Nietzsche, Friedrich. The Birth of Tragedy. NY: Penguin, 1994. Print.

Soyinka, Wole. Death and the King’s Horseman.  NY: Norton, 2002. Print.

 

 

III.          Project Proposal: Cultural Costumes of the Yoruba and Igbo Peoples

I’d like to attempt the research posts. I’ve been interested in the possibility of expanding my cultural knowledge surrounding the literature we’ve been reading, but last semester I was unable to find enough scholarship pertaining to my interest to proceed with the project. Because my knowledge of African cultures is so thin, I feel like I’m missing a lot of the depth depicted in the literature I’m encountering. Researching subjects of cultural and historical significance related to some of the literature we’re studying would help me feel less unfamiliar in approaching it.

 

The first post I had in mind was on the Egungun garment and its spiritual significance. I find the garment very interesting due to its performative nature, especially after watching the production of Agamemnon that also obscured the actual actors through masks.
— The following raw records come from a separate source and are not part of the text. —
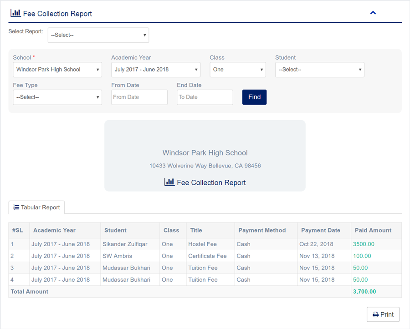The width and height of the screenshot is (410, 329).
Task: Expand the Fee Type dropdown
Action: pyautogui.click(x=57, y=97)
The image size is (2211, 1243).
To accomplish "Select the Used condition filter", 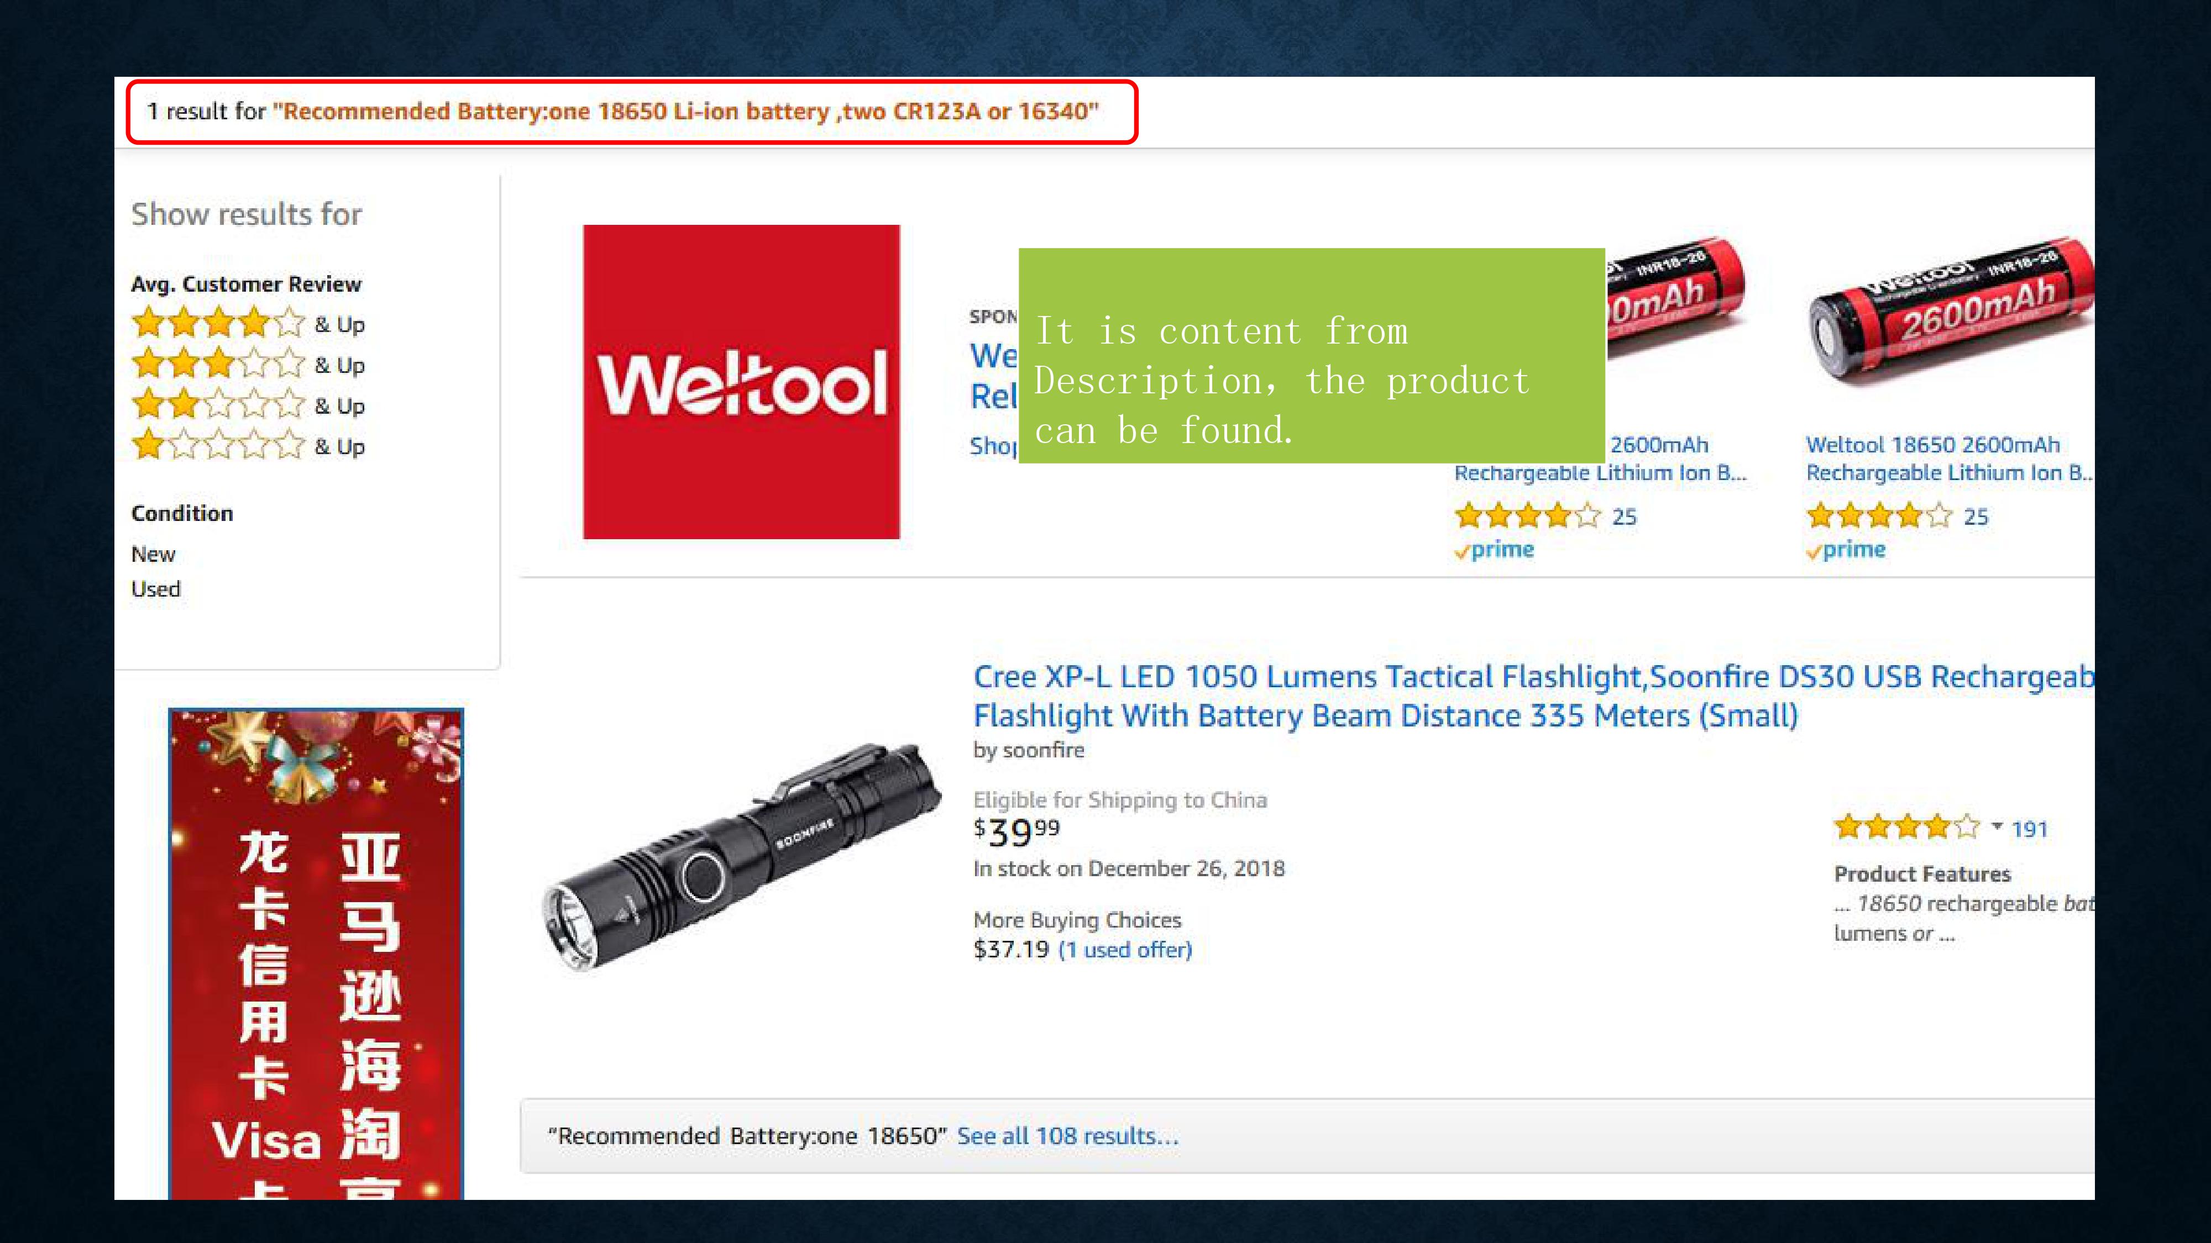I will 156,589.
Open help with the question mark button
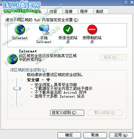Image resolution: width=134 pixels, height=139 pixels. pos(126,2)
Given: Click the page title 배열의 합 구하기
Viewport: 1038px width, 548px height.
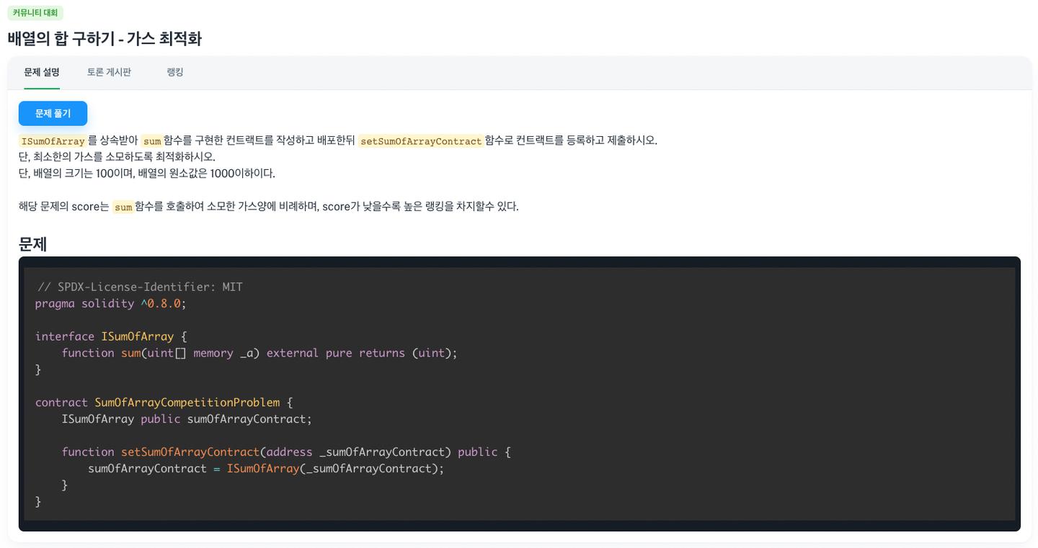Looking at the screenshot, I should click(105, 39).
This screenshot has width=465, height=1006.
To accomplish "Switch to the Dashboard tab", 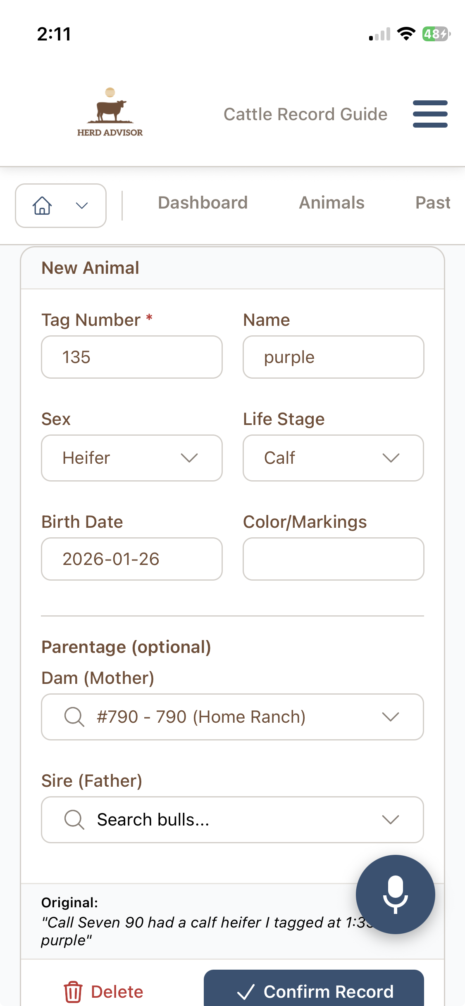I will [203, 202].
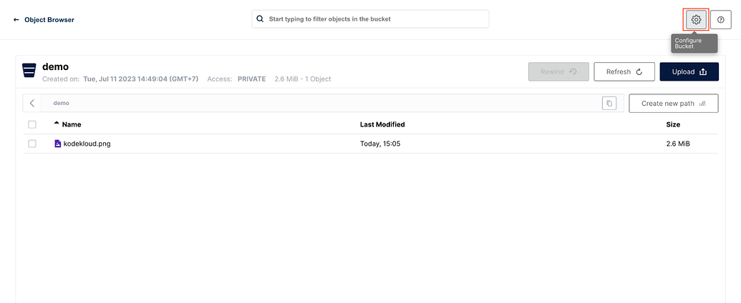Toggle the select all objects checkbox
This screenshot has width=741, height=303.
tap(32, 124)
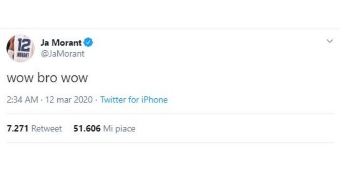Open the @JaMorant handle link
This screenshot has height=191, width=340.
point(62,54)
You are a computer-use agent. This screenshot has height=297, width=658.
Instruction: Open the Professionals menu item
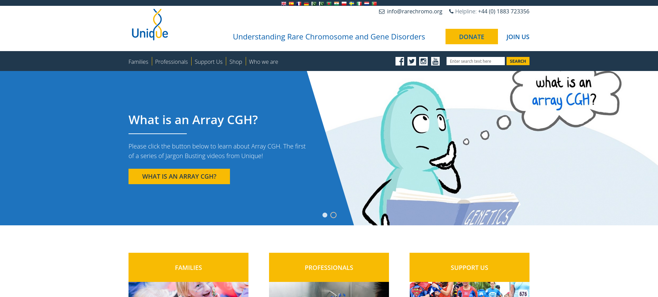point(171,62)
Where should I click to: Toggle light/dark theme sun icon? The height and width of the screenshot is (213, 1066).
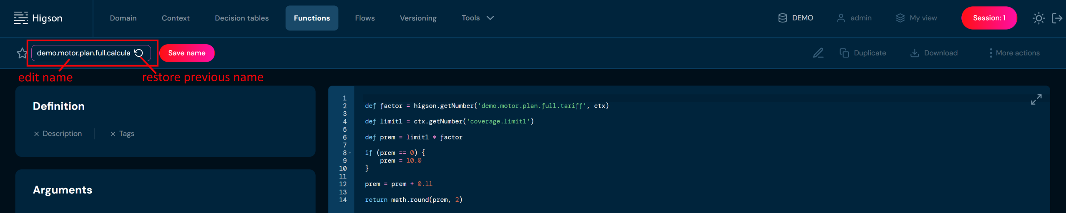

While reading Death and the King’s Horseman, it’s clear that the Pilkings’ use of the costumes is extremely sacrilegious, but it wasn’t entirely clear to me why it was so horrible, other than that it was the use of items of cultural significance as a kind of joke. It didn’t occur to me that as a woman, Jane would be committing the greater crime against tradition by wearing the costume, but preliminary research has suggested to me how strictly the separate roles for women and men were upheld in Egungun ritual. I’d like to look into the subject more to better understand the role of women in the ritual.

 

     For my second post, I would like to continue research into masquerade as a sort of religious or cultural tradition, with a focus on the Igbo people. The ceremony depicted in Things Fall Apart as part supernatural and part judicial is very interesting, and would be beneficial to explore in my second reading of the novel. I enjoyed last semester’s reading of Achebe’s novel but frequently felt disconnected from it and occasionally was very horrified by some of the cultural practices, like the abandoning to death of infant twins. Understanding the reasoning behind cultural practices has always helped me connect to literature portraying that culture, so I hope researching those from Things Fall Apart will help me connect with the world it depicts.